The call, from Grigory Pasko, who spent four years in prison for reporting that the Russian military had dumped radioactive waste in the Sea of Japan, coincided with a warning from an expert on international law, Dr Don Rothwell, that Australian uranium sold to Russia could end up in nuclear reactors in Iran.

Mr Pasko is speaking in Sydney today at a forum highlighting human rights violations in Russia. He is hoping to draw attention to the uranium deal just before Mr Putin arrives for the APEC leaders meeting.

"Russia is telling us loud and clear that Australian uranium may easily find its way into Iran's hands", said Mr Pasko.

He questioned Australia's ability to verify that Russia had, as it promised, introduced a strict separation between its military and civilian nuclear programs.

Mr Pasko, an Amnesty International prisoner of conscience before he was freed in 2003, said: "Politicians and businessmen who want to have dealings with today's Russia need to always remember that they are working with a country in which human rights are being trampled on and the principles of democracy are being violated."

Dr Rothwell, from the Australian National University, warned yesterday that Russia had not ratified the key International Atomic Energy Agency "additional protocol" despite having signed it seven years ago.

This meant Russia was not bound by the protocol's requirements on the provision of information about handing of nuclear materials to the agency as well as greater access and rights for agency inspectors.

"Australian-sourced uranium could be funnelled from Russia to Iran if appropriate safeguards are not in place," Dr Rothwell told the Herald yesterday.

Last month the Foreign Affairs Minister, Alexander Downer, indicated that the Prime Minister, John Howard, would sign a new deal with Mr Putin during this week's summit.

He rejected criticism by the Greens senator Christine Milne that Australian uranium could end up in Iran saying, "it would be a breach of international law".

"I don't think Russia will want to become a rogue state," Mr Downer said.

Dismissing the Greens concerns as "a scare campaign", Mr Downer pointed out that Australia already exported uranium to Russia. These exports were on behalf of third-party countries who needed Russia to process the uranium for use in their civilian nuclear power stations.

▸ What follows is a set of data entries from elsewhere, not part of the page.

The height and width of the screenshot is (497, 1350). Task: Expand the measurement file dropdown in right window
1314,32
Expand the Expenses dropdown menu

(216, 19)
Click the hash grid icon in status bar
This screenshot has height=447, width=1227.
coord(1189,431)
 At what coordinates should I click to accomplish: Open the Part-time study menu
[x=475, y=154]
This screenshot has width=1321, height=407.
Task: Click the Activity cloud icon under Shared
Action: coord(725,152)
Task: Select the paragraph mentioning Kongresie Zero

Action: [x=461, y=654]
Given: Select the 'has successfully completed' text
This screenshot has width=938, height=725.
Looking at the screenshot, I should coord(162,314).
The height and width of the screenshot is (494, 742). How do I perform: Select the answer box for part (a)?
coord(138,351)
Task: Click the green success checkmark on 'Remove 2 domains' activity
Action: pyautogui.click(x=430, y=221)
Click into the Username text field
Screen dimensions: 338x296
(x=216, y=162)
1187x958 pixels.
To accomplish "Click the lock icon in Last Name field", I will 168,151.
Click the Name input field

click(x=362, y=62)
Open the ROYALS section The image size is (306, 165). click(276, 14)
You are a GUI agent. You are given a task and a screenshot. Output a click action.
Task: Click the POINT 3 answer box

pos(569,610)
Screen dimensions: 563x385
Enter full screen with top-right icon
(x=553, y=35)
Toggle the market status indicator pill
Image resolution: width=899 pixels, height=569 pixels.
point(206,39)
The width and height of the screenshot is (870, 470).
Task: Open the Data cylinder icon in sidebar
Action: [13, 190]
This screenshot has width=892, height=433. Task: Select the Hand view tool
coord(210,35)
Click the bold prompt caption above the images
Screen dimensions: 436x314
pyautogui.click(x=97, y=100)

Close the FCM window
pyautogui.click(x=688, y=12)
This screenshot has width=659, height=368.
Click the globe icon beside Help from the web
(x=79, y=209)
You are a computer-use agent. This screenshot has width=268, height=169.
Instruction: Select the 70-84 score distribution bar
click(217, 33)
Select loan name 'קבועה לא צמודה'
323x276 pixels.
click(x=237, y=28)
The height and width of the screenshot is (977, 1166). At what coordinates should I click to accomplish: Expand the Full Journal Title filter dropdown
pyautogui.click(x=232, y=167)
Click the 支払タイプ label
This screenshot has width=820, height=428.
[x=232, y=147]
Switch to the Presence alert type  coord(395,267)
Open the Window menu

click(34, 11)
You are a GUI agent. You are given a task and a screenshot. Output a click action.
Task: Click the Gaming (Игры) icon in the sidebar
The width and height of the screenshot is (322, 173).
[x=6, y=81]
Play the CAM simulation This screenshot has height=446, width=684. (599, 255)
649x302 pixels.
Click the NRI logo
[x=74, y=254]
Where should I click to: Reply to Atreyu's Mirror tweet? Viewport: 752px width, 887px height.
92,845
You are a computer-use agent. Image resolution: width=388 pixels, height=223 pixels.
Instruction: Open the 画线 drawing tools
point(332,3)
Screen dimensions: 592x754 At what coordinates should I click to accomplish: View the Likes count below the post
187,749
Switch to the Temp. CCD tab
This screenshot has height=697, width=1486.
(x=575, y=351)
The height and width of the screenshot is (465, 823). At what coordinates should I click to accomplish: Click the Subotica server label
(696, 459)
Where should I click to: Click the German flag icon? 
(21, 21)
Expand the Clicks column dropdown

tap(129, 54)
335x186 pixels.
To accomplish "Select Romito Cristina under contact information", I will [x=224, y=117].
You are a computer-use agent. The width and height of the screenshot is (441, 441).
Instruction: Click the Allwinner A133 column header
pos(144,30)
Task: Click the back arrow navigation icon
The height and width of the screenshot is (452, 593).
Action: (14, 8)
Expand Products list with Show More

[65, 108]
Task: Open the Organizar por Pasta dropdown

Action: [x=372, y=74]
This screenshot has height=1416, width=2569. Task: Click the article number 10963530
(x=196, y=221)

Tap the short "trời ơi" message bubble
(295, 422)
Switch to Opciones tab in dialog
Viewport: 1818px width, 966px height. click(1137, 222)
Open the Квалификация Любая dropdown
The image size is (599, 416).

Last year Mr Putin decided to massively expand Russia's civilian nuclear power program. Russia is due to run out of its own viable uranium reserves in the next decade and is looking to Australia for supply.

Senator Milne will join critics of Mr Putin at tomorrow's Summit of Russia. They will include the lawyer representing the Russian energy boss Mikhail Khodorkovsky, who is serving a 10-year sentence in a Siberian jail for fraud and the theft of state property.